My greatest fear for after high school is possibly not going anywhere with my life, or career. I would be a little scared, like anyone naturally will be, entering the workforce after i finish with school. Everyone is always a little apprehensive leaving college and starting the real world. I envision it like they do on the movie screens and television shows, but i know it won’t be like that. I worry i won’t be smart enough to do what I want to do, and that I don’t belong where I think I’m going...
But in reality, my greatest fear, is not something that applies to after high school, but rather is a fear I hold today. I am terrified of not being strong enough. Ever since I was diagnosed with arthritis, I have been permanently set back by my disability. And I’m not playing the pity card, or even saying I can’t handle the disease, but merely telling the truth. Arthritis sets me back. I have to work ten times harder to do something any normal person can do without thinking. I am always thinking about it, I can’t afford not to. All I want is to be perceived as a normal girl. But the reality of it all is that I can never be and will never be a normal girl. I have to force myself to be stronger, everyday. Both emotionally and physically. The idea behind physical therapy for years was that if I could strengthen my muscles in my wrists, hands and ankles, then the pain might not be as great.
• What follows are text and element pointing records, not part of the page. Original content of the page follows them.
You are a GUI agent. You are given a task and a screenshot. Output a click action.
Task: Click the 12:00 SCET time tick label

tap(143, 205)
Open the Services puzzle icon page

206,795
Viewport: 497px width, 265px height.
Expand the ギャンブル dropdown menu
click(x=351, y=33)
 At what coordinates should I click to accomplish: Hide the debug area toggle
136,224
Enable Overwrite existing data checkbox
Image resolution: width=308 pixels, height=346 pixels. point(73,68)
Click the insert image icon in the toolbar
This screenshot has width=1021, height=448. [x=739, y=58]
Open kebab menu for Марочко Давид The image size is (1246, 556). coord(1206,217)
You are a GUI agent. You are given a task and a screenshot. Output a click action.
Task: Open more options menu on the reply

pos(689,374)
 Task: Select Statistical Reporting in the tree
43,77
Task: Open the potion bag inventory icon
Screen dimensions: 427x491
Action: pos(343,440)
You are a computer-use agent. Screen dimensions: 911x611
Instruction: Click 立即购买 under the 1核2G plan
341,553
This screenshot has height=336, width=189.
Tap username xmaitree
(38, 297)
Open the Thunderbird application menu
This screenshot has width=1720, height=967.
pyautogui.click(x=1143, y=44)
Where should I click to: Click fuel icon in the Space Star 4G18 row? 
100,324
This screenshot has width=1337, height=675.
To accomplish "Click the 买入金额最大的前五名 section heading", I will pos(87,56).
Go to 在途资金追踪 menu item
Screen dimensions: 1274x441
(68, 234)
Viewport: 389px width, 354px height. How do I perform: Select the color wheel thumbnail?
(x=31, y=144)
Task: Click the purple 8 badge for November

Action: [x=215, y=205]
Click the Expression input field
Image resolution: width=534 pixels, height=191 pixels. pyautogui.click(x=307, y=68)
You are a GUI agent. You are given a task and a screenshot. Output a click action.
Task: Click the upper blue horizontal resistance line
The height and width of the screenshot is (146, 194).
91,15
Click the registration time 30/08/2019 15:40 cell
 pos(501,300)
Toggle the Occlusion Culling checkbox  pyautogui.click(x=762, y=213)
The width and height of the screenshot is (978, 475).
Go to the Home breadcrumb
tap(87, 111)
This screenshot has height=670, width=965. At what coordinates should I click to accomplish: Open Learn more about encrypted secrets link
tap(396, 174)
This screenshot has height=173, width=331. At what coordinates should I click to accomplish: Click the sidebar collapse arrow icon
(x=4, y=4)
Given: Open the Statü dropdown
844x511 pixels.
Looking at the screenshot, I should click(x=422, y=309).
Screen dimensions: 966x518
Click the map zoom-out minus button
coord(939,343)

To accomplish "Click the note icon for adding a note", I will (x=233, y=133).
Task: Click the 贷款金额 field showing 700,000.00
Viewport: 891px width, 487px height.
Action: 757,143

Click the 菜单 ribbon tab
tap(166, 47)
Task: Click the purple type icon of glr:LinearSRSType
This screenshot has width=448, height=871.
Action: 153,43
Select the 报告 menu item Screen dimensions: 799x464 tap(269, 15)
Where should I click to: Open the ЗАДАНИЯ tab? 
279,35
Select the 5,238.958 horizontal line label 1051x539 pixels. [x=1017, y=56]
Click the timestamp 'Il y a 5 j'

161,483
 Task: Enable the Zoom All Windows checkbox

However, even though now, I have more muscles than most girls my age, I still feel the pain. But I ignore it the best I can, because as soon as I stop doing that, I get labeled as different. The girl who can’t run. The girl who has an excuse. The girl who is weak. The girl everyone should pity. But I don’t want pity, in fact, being perceived as weak terrifies me. I go above and beyond to prove people wrong when they say I can’t do something. I try my best not to break down and cry when the realities of the world come crashing in on my like the recurring waves. I am not allowed to cry because my life sucks, for it shows that I am not strong enough to deal with what life has dealt me. So I don’t cry, because I am strong enough.
One of my recurring nightmares that always wakes me in a panic is when I play soccer. This was more prevalent of a dream when I actually played soccer, but still it haunts me to this day. I’ll be playing, and i get the ball. All I have to do is kick it upfield, but no matter how hard I kick, no matter what strength I muster to put behind the ball, the ball never moves more than a few feet. Sometimes it doesn’t even move at all, because some inexplicable force will not let me. In that moment I realize I am too weak to kick the ball, something that anyone can normally do. I can kick it normally many dozen feet. Probably 40-50 yards on a good kick. In my dream, I can hardly move. That is what terrifies me the most, that the reality is always haunting me and will never leave me.
I’m scared that one day the crashing waves that i’ve been holding back and fending off for so long, will overtake me in a tidal wave; a wave so big I can do nothing but drown in it and sink to the floor of the ocean until I’ve hit rock bottom. That is my greatest fear. Sure, I may be exceptionally strong, emotionally more so than physically, but no amount of strength in the world can hold back the waves forever. The strength of nature is stronger than that of man, and I must face my inevitable fate one day. That is what terrifies me. I have seen how weak this disease can make you, and I have seen the two types of pain it causes. I have felt it all first hand. I do not want to relive it. No one would like to relive their worst nightmare but what sucks is I don’t have a choice. Juvenile arthritis can be compared to a math equation. y=-x^2. Now, if you don’t know the shape off the top of your head, that is the equation for an upside down parabola. At first, life sucks, because the disease is new and rages through you body. Your body has no idea how to fight this, and begins to feel the pain of your body waging war on itself. It no longer fights for you alone. Slowly, the medicine, which are experts in this war, help your soldiers, still on your side, hold back the others from hurting you even more. You get better. The pain eases up. You can walk normally again. And even more slowly, the medicines leave, having taught your body some of the skills they use to fight this war. It becomes manageable on your own. The doctors call this remission. But I don’t even know if I qualify, because I still feel the pain. After a while, you know you have to go down the other side of that parabola and face the uglier side once more. It could be in a year, five, twenty, or even fifty years, but I know it is coming.